Ей уже сегодня хотелось так много сказать ему или, на худой конец, просто ободрить ласковым словом, намекнуть, что знает она доподлинно от верных людей всю правду о случившемся, но… поговорить не получилось.
Помимо внимательно прислушивающегося палача, которого еще можно было как-то надуть, имелось и другое, на этот раз неодолимое препятствие — плох был сам Константин, сильно плох.
Раны, начавшие было заживать после чудодейственных снадобий старого волхва, вновь воспалились, вызывая при малейшем движении резкие дергающие боли во всем теле. Да и общее его состояние было из рук вон.
Даже сил приподнять голову не имелось — помогала Доброгнева, бережно придерживая ее одной рукой, а другой пытаясь как-то напоить отваром.
Ведьмачка даже не поручилась бы, что он вообще ее признал.
Впрочем, главное, что ожский князь все-таки хоть и медленно, с видимым трудом, но глотал потихоньку льющееся ему в рот снадобье.
И на том спасибо.
Попытка же заговорить с ним оказалась неудачной — тихий голос девушки напрочь глушился громким баритоном священника. Доброгнева почти сразу догадалась, что отец Николай по мере сил старается помочь ей, отвлекая внимание Парамона, но только подосадовала.

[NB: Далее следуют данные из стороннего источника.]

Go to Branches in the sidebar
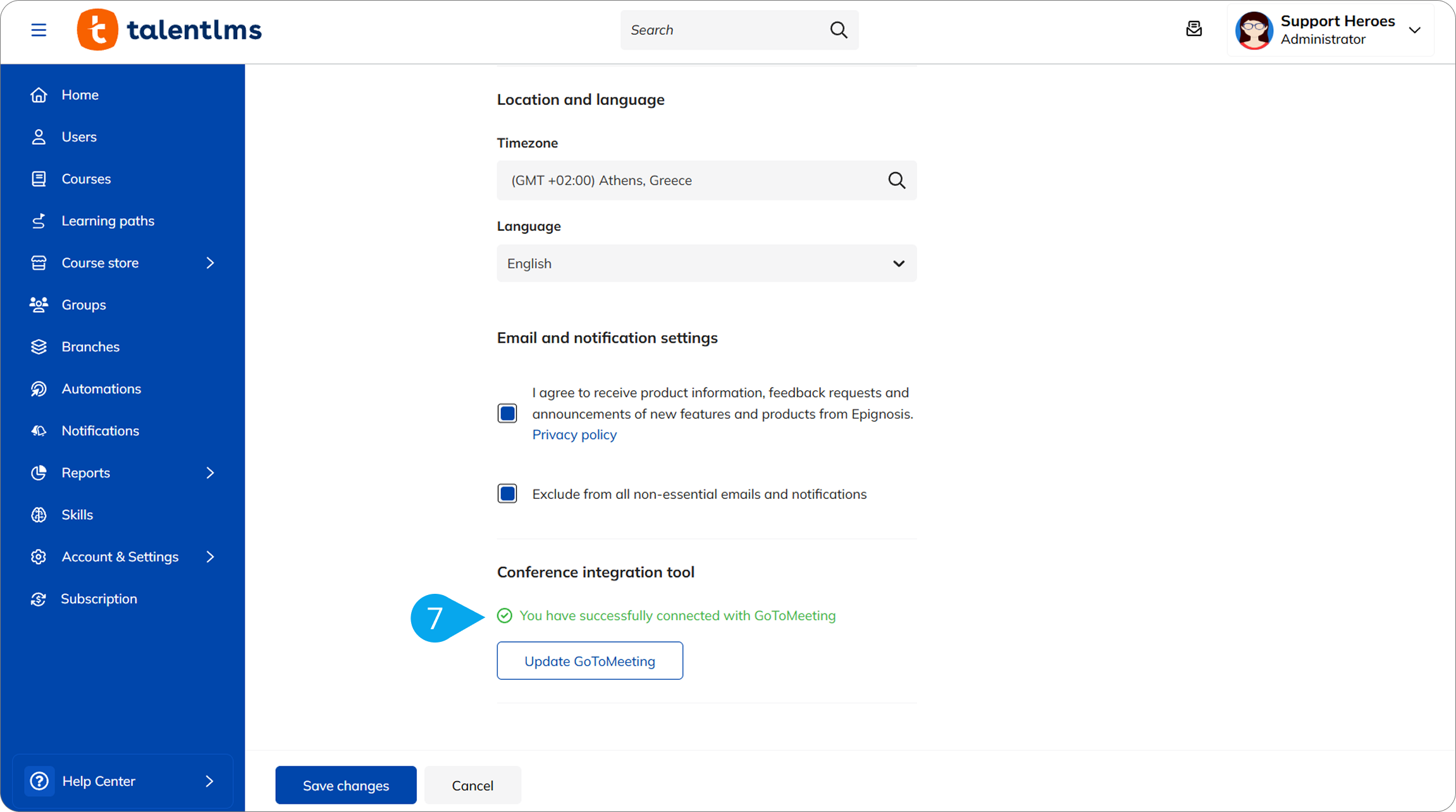This screenshot has width=1456, height=812. click(x=90, y=347)
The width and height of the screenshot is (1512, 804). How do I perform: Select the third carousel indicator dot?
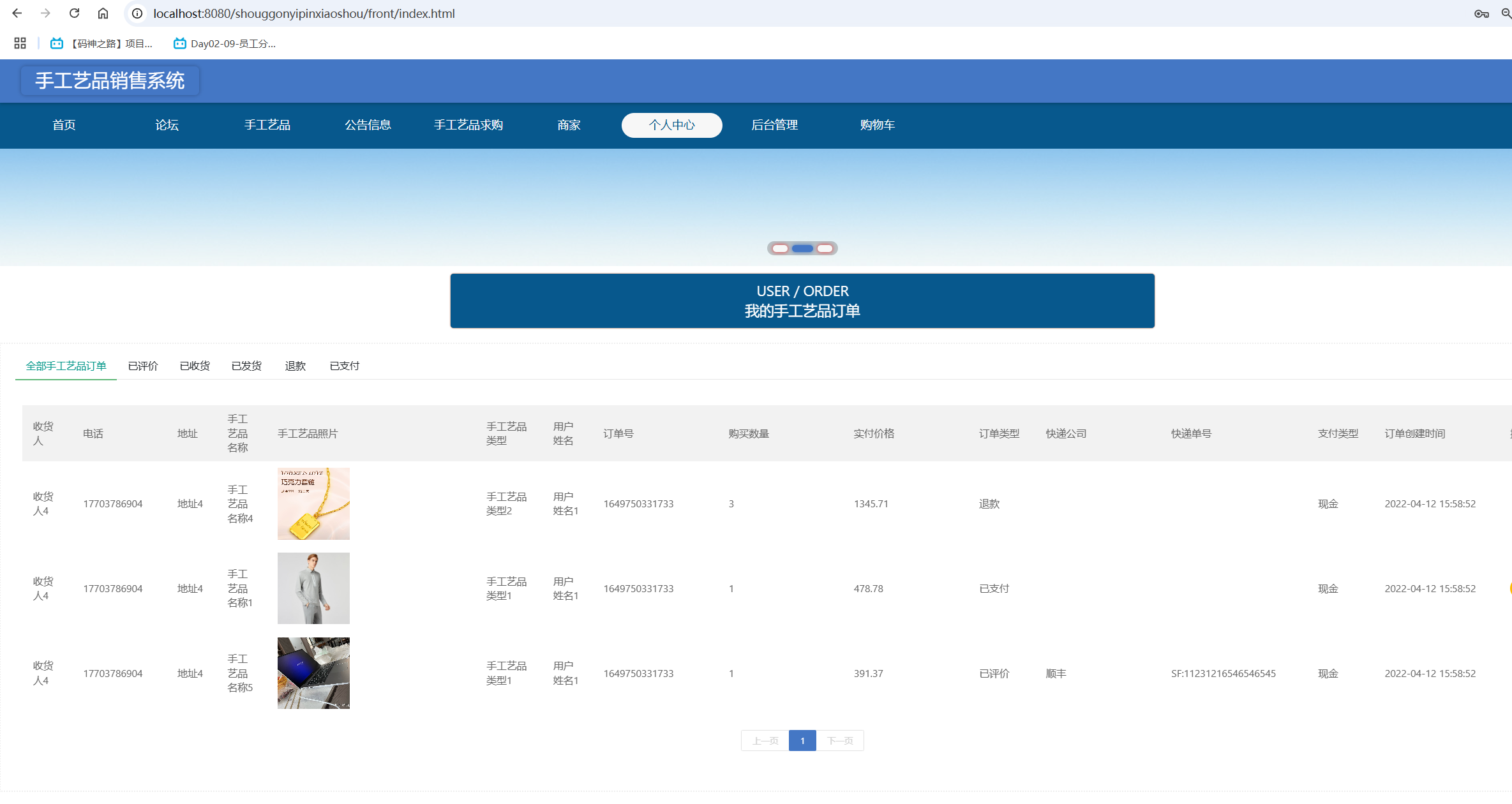pyautogui.click(x=825, y=248)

Если бы Константин был в здравии — пусть не полном, но относительном — он мог бы прочесть и шепот, наполовину услышав, а уж остальное поняв по губам, а так… если что до него и доносилось, то лишь пение, славящее бога, архангелов, святых угодников и кого-то там еще из небесных созданий за их бесконечное милосердие, доброту и прочие замечательные достоинства.
Доброгнева даже не поняла — помогло князю лекарство или нет, поскольку увидеть результат ей тоже не дали. Кат Парамон все время нервно торопил девушку, и пришлось ей покинуть темницу несолоно хлебавши.
На выходе же из княжеского терема ее поджидал юный дружинник.
— Сколь вместе на лестнице ни стояли, а имечка-то я твоего и не проведал, красна девица. — И все с той же широкой располагающей улыбкой на симпатичном добром лице шепотом добавил: — Тебя в твоей избе мой сотник Стоян ждет, о князе Константине говорю вести желает, так что поспешай. — И продолжил громко и напевно: — Экая ты недотрога. Дозволь хошь проводить тебя до калитки.